How the A1C Test Helps You Manage Diabetes

This blood test provides a big-picture view of how well you’re managing your blood sugar.

It’s no secret that people with diabetes have to monitor their blood sugar levels daily, but you may be less familiar with the A1C test for diabetes.

The hemoglobin A1C test is the best way to gauge how your diabetes is being controlled over a longer-term period. This test is usually done at least twice a year for people with diabetes. The A1C test measures the average blood glucose control over the previous three months. Here’s more about how the A1C test works.

Hemoglobin is a protein found inside red blood cells that transports oxygen throughout the body. When glucose (a sugar) enters the body, it attaches to hemoglobin in the red blood cells. The A1C test measures the percentage of glucose bound to the hemoglobin in the blood.

The A1C test supplements—not replaces—daily blood glucose tests. Completing both of these tests consistently will give people with diabetes a more accurate picture of how well they are managing their blood sugar and their condition.

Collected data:
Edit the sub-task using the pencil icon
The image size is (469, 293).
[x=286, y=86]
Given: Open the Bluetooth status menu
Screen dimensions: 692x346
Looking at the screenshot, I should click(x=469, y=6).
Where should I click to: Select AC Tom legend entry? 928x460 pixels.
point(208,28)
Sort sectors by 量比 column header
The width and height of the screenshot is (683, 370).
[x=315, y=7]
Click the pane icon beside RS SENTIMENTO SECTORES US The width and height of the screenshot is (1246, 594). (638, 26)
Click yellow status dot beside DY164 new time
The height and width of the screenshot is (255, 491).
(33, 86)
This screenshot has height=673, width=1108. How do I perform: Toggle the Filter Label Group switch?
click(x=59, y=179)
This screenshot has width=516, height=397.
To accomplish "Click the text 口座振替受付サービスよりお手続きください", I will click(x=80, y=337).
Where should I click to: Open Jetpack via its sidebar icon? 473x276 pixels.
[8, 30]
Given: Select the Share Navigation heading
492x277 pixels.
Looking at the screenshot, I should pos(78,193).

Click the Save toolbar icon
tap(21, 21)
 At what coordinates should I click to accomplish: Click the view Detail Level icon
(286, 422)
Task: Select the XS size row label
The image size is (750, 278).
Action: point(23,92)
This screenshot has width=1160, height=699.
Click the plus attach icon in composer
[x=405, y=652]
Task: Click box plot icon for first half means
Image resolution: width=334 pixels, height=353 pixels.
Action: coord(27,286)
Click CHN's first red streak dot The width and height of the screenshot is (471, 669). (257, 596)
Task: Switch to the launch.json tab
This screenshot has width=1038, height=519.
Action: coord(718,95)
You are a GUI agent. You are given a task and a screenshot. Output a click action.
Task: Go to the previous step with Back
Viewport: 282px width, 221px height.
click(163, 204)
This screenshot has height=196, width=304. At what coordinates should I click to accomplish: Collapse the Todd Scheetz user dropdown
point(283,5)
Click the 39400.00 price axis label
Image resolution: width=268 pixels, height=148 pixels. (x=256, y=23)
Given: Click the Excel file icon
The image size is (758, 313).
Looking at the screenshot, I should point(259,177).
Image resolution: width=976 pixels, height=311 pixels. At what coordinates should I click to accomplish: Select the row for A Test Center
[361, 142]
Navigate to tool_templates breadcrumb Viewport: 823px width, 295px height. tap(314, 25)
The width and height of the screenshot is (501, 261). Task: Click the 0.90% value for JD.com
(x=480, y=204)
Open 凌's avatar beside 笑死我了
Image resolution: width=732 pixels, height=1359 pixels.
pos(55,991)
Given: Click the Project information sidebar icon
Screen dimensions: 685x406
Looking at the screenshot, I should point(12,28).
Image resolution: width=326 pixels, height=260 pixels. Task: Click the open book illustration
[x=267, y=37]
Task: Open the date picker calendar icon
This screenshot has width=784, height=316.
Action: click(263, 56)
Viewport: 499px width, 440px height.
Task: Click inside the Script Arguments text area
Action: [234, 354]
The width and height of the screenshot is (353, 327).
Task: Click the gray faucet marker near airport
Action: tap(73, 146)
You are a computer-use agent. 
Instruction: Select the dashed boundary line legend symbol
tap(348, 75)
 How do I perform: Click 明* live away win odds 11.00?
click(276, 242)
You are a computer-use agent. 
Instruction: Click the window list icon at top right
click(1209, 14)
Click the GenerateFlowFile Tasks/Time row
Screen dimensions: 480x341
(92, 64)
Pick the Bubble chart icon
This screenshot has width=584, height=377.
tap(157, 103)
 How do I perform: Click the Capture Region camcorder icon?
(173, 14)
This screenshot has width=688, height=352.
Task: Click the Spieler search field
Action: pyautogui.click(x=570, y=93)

ACTIVITY LIST:
1. Answer these questions using the article on the A1C test.
(a) How often is the A1C test usually done for people with diabetes?
(b) What does hemoglobin transport throughout the body?
(c) How does the A1C test relate to daily blood glucose tests?
2. Duplicate the part of the article on the A1C test starting with "This blood test" and going on through "A1C test works.".

SOLUTIONS TO THE TASKS:
1.
(a) It is usually done at least twice a year.
(b) Hemoglobin transports oxygen throughout the body.
(c) It supplements daily blood glucose tests and does not replace them.

2.
This blood test provides a big-picture view of how well you’re managing your blood sugar.

It’s no secret that people with diabetes have to monitor their blood sugar levels daily, but you may be less familiar with the A1C test for diabetes.

The hemoglobin A1C test is the best way to gauge how your diabetes is being controlled over a longer-term period. This test is usually done at least twice a year for people with diabetes. The A1C test measures the average blood glucose control over the previous three months. Here’s more about how the A1C test works.